THE TASK
Among the entries below, find how many lines carry the word "each" and state only that figure.

[Stored entries]

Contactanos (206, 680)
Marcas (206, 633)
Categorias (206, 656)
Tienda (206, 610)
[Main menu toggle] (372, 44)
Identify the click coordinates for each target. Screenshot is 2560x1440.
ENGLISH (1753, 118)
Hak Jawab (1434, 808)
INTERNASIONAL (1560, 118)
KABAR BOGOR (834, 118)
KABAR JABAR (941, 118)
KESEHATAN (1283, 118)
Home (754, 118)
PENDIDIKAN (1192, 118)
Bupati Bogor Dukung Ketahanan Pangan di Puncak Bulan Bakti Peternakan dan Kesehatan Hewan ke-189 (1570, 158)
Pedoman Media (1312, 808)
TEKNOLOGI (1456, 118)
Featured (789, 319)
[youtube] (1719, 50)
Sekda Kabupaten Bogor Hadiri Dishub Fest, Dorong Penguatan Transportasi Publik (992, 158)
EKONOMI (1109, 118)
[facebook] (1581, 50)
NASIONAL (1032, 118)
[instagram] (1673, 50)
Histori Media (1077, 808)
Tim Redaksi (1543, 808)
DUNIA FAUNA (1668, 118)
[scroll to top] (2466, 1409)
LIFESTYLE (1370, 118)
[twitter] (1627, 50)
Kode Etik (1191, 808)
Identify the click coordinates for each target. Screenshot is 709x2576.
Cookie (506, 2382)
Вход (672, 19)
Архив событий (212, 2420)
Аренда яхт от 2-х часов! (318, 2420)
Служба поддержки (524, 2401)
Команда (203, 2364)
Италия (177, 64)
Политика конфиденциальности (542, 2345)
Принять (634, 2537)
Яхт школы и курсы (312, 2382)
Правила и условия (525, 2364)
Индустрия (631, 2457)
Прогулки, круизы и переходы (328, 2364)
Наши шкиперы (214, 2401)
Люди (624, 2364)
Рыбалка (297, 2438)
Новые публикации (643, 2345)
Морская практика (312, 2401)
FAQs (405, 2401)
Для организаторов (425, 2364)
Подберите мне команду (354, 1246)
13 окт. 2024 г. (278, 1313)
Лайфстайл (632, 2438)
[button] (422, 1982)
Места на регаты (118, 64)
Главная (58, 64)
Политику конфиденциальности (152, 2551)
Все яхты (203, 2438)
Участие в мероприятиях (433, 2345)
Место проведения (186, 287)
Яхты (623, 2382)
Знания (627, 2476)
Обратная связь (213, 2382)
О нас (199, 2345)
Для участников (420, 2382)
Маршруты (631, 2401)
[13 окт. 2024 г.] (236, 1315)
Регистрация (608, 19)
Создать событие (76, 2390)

PROBLEM SOLUTION
2